======== QUOTED TEXT ========
Speech rhythm across the adult life span

Responsible: Elisa Pellegrino

Project Description:

Speech segmental and suprasegmental characteristics vary considerably across the life span due to degenerative changes in speech production mechanisms and neuro-muscolar control. Only little is known about age-related rhythmic variability when this is quantified in terms of segmental durational variability. This instead is important to understand in order to delineate between changes due to healthy ageing and those imputable to the insurgence of pathological conditions, which alter the rhythmic organization of speech (e.g. dysarthria). For this project, age-related rhythmic variability is analyzed cross-sectionally in Zurich Gernam and longitudinally in American English.. Cross-sectional research included comparisons of the consonantal and vocalic intervals durational variability in sentence reading between two groups of Zurich German speakers. Group 1: 16 young adults, aged from 18 to 32 years; group 2: 10 older adults, aged from 66 to 81 years. Longitudinal research examined the segmental durational variability of public speeches held by Noam Chomsky, Walter Cronkite and Donald Regan over a time span of about 40-50 years. Results of cross-sectional and longitudinal studies showed that age-related rhythmic variability is largely accountable for by speech rate differences. Rate normalized rhythmic metrics (VarcoC, VarcoV and n-PVI-V) did not differ significantly as a function of the speakers’ age.
======== PROVIDED DATA ========
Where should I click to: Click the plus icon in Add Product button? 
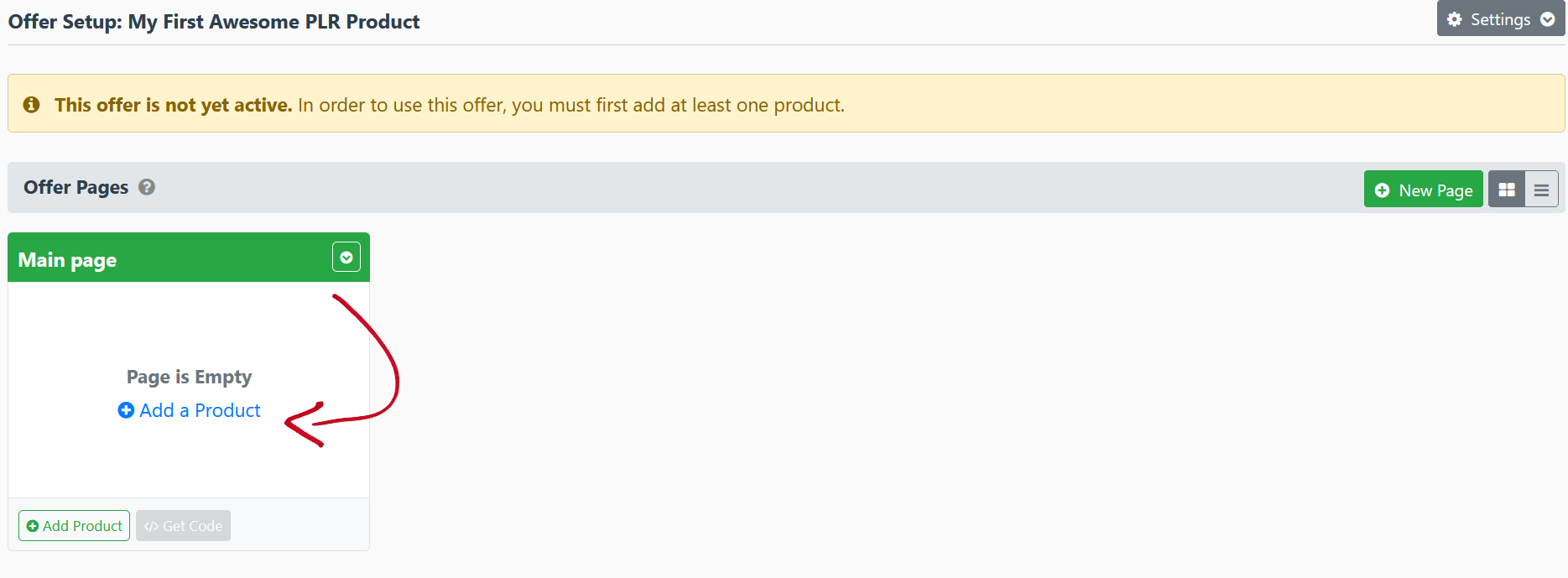33,526
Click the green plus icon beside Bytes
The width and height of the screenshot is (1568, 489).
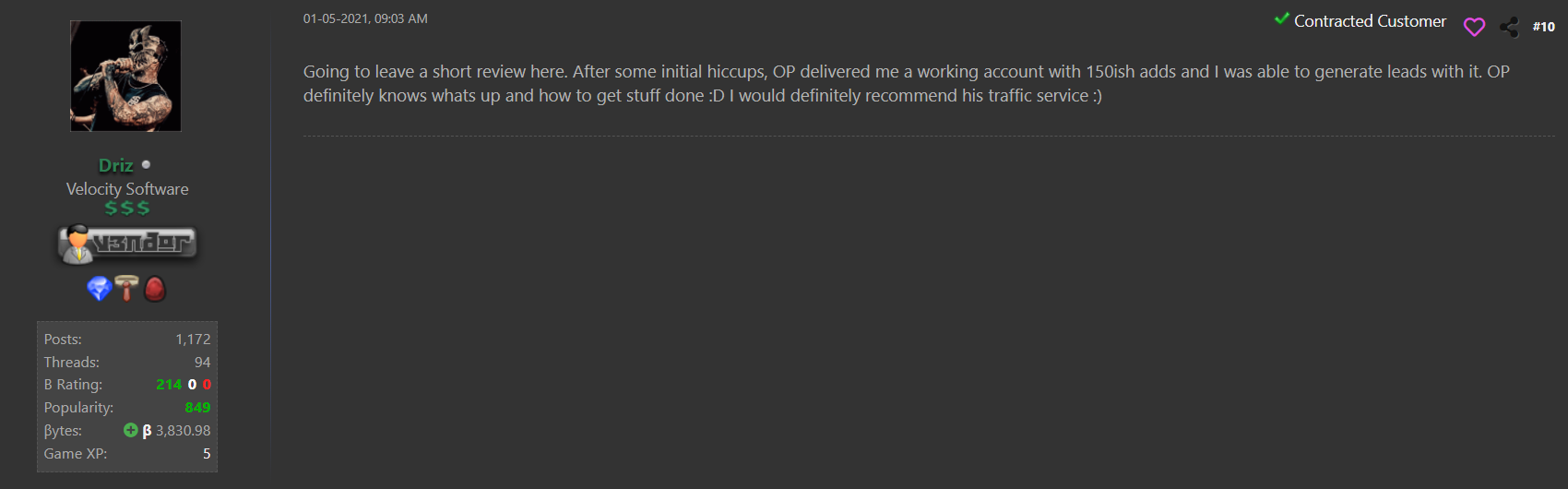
========
CHALLENGES.
A) Condense the paragraph of the speech rhythm project description that begins "Speech segmental and suprasegmental characteristics" into a bulleted list that keeps its main facts.
B) Continue the project description on speech rhythm across the adult life span from the point where it stops.

RESPONSES TO THE EXERCISE.
A)
- Segmental and suprasegmental features of speech change over the life span because of degenerative changes in speech production and neuromuscular control.
- Little is known about age-related rhythmic variability measured as segmental durational variability.
- Understanding it helps separate changes from healthy ageing from those caused by pathological conditions that disrupt speech rhythm, such as dysarthria.
- The project studies this variability cross-sectionally in Zurich German and longitudinally in American English.
- Cross-sectional study: consonantal and vocalic interval variability in sentence reading, compared between 16 young adults (18–32 years) and 10 older adults (66–81 years) who speak Zurich German.
- Longitudinal study: segmental durational variability in public speeches by Noam Chomsky, Walter Cronkite and Donald Regan over about 40–50 years.
- Findings: age-related rhythmic variability is largely explained by differences in speech rate. Rate-normalized metrics (VarcoC, VarcoV and n-PVI-V) did not differ significantly with speaker age.

B)
 

Publications (or conference presentation)

  1. Pellegrino, E. 2019. “The effect of healthy aging on within-speaker rhythmic variability: A case study on Noam Chomsky”. Loquens. Spanish Journal of Speech Sciences, 6(1), e 6oo. ISSN:2386-2637. doi: 10.3989/loquens.2019.060.
  2. Pellegrino, E., He, L., and Dellwo, V. 2018. “The Effect of Ageing on Speech Rhythm: A study on Zurich German”. In Speech Prosody 2018. Poznan, Poland 13-16 June 2018. 133-137. DOI: 10.21437/SpeechProsody.2018-27. ISSN: 2333-2042.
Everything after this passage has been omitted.